The chemicals studied belong to a class known as polycyclic aromatic hydrocarbons (PAHs), which are pervasive pollutants emitted by the burning of carbon-based fuels including gasoline, diesel, and wood. Oil spills and natural gas extraction also contribute to PAH pollution. Exposure to PAHs is linked to a variety of illnesses, including cancer, obesity, neurological problems and respiratory issues.
The researchers compared PAH chemicals detected by the wristbands to those detected by backpack air-quality samplers, a common tool for measuring exposure to environmental pollutants.
Twenty-two pregnant women in New York City wore both the wristbands and the backpack samplers for 48 hours. Then each woman gave a urine sample, which was analyzed for the metabolites of the PAH chemicals she was exposed to. Samples from the wristbands proved to be more closely correlated with PAH metabolites in the urine than the ones from the backpack samplers.

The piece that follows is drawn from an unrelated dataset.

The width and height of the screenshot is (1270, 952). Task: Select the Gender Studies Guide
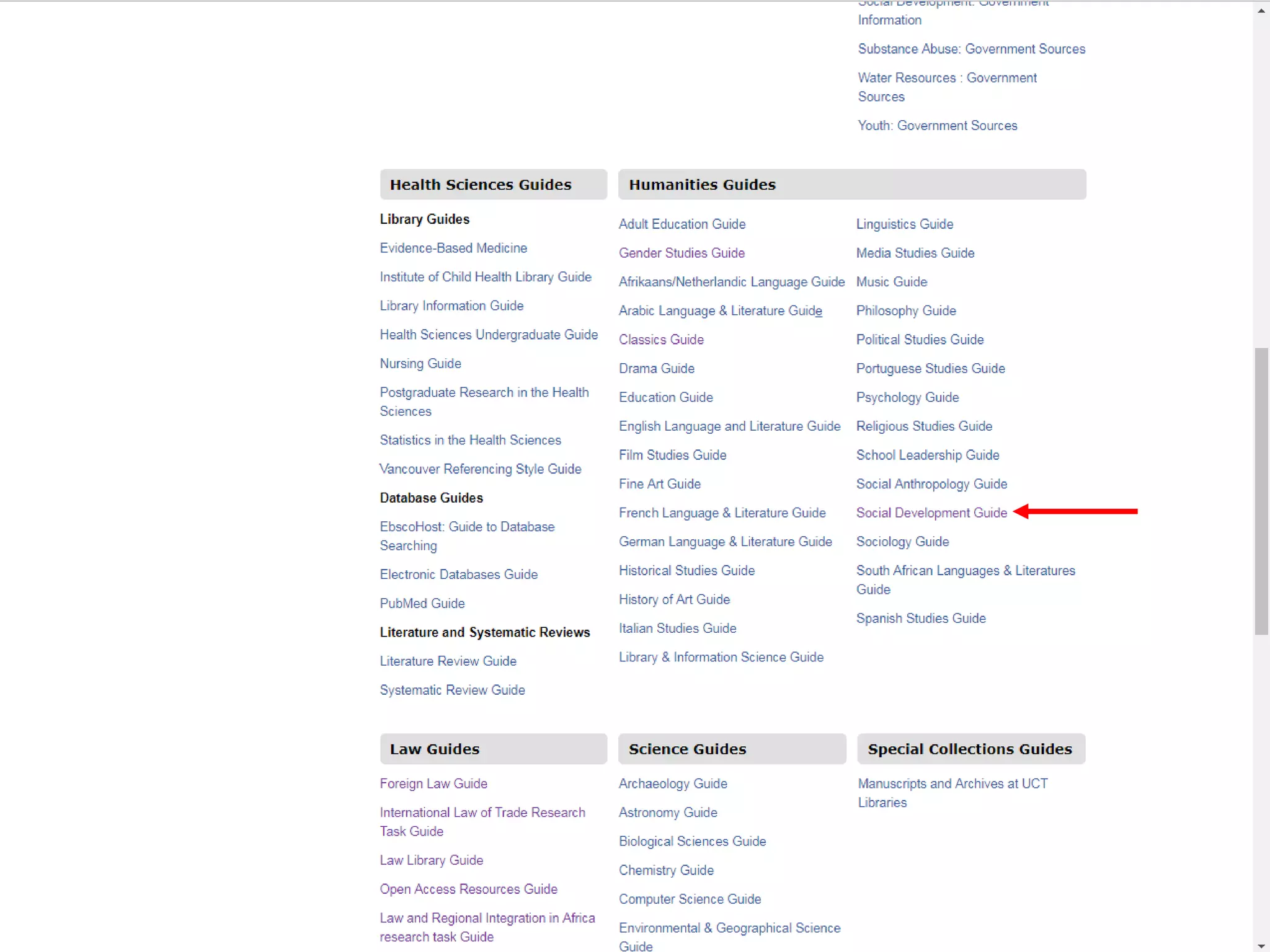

The women were already part of an ongoing study of exposure to potentially harmful chemicals, now in its 20th year. “We were fortunate to piggyback on the work of colleagues at the Columbia Center for Children’s Environmental Health,” said the OSU study’s lead author, Holly Dixon, a doctoral candidate in Anderson’s lab.
It’s already known, Anderson said, that findings from backpack air samplers don’t correlate well with urine metabolites. Until now it was assumed this was because the samplers don’t pick up chemicals ingested through the diet.
“But we disproved that assumption,” said Anderson. “The wristbands don’t assess dietary exposure either, but they still correlated more strongly with the urine metabolites.”
While metabolite analysis assesses individual health risks from PAH pollution, she said, it can’t show precisely which chemicals–and in what quantity–a person was exposed to in the first place. That’s because different people metabolize chemicals at different rates and in different ways.
“So it’s hard to backtrack to what the actual exposure was,” Anderson said. “That’s why the sampling tools are so important, because regulators and policymakers need data on the chemicals as they’re going in.”
The backpack device is an “active” sampler–it has a battery-operated pump that forces air through a filter to collect chemical particles and through polyurethane foam to capture PAHs in gaseous form.
In contrast, the silicone wristband is a “passive” sampler, with no moving parts–it picks up gaseous PAHs from simply being present in an environment, making it easy to use in a research setting. “The wristbands are a biologically relevant exposure-assessment tool that researchers can easily integrate into environmental health studies,” Anderson said.
Anderson and her team invented the wristband samplers several years ago. They have been used in other studies, including one that measured Houston residents’ exposure to PAHs in floodwaters after Hurricane Harvey.
The study, funded by the National Institutes of Environmental Health Sciences, was published in the journal Analytical and Bioanalytical Chemistry.